__Exercise passage__
· · · · ·
Thus, when her Best Friend decided, one Saturday evening round 10 PM, that she'd like to go for a stroll, Pretty Lady's better judgment was temporarily numb. The two of them popped round to the park--two tasty blonde chicks in a howling urban wilderness.

Normally, Pretty Lady's technique for avoiding random assault is twofold. She prefers not to assume that someone's intentions are hostile until they conclusively prove otherwise, and thus she greets all comers with an aura of calm friendliness and gentle expectation. Additionally, she is tall, mesomorphic, alert, and carries her keys like a set of brass knuckles. If a person is wavering between whether to violently assault her, or nod and stroll on past, Pretty Lady does what she can to make the latter option the overwhelmingly attractive one.

Indeed, we realized later that we'd probably skimmed past two or three gang-bangs before the two Samoan fellows eventually jumped us. By the time these strapping young men burst out of the bushes and came toward us with purposeful, silent strides, we were only a block away from the nearest habitation. Both of us being regular runners, we made it down the length of this block before they caught us, which probably saved our lives.

Pretty Lady is not an experienced fighter, but she could tell that the man who targeted her was an expert. He had her down on the pavement before she was clear what was what, and slammed the back of her head into the asphalt, with the practiced intention of knocking her unconscious. Pretty Lady remembers thinking, 'wow, this doesn't hurt at all. How interesting. However I had better not allow it to continue.'

Then she was on her feet again, reeling somewhat; the other dude, obviously less-experienced, was attempting to subdue her Best Friend. Pretty Lady slammed him in the temple with her brass-knuckle keys, while her friend kicked him in the stomach (not being, even in this extreme situation, vicious enough to go for the groin.) This evidently surprised him. Little blonde chicks are not supposed to fight back.
· · · · ·
__Provided data__
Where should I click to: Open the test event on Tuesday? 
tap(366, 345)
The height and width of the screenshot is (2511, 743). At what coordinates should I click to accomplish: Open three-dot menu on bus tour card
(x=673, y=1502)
· · · · ·
__Problem 1__
Answer these about the account of the park assault:
(a) At what time did the Best Friend decide she'd like to go for a stroll?
(b) How far were the two women from the nearest habitation when the men burst out of the bushes?
(c) Where did the Best Friend kick the less-experienced attacker?
__Problem 2__
According to the account of the park assault, why were the two women able to get down the length of the block before the men caught them?
__Problem 3__
Carry the account of the park assault on from its final sentence.

__Answer 1__
(a) Round 10 PM on a Saturday evening.
(b) Only a block away.
(c) In the stomach.

__Answer 2__
They were both regular runners, so they made it down the block before being caught. The account says this probably saved their lives.

__Answer 3__
However, things continued to spiral out of hand. Pretty Lady found herself down again, and up again, reeling worse than before. At this point, she was thinking, 'I had better not die, now. My family would be terribly upset.'

Then, suddenly, it was all over. There was a doorway, lights, and the police on the phone; the police were a bit exasperated. 'Don't take walks in this neighborhood after dark,' they said. Well, duh.

But what caused lovely Rose Weatherspoon to open her door when she heard screams was not the screams; she was too accustomed to routine domestic violence to pay much attention to that. What caused her to open her door was the ring of young black men in front of her house, yelling 'Kill the bitches.' Pretty Lady never saw or heard those men at all. She only knows about them from hearsay.

So what, you may ask, does this pretty little story have to do with 'compassion'?

People have occasionally asked Pretty Lady if she's angry at those men; if she even hates them. She admits that for about six months afterward, she was a little jittery when walking down the street. She spent a lot of time alone in gardens and on beaches. But rage? Hatred? No. You see, it was so clear that it wasn't personal.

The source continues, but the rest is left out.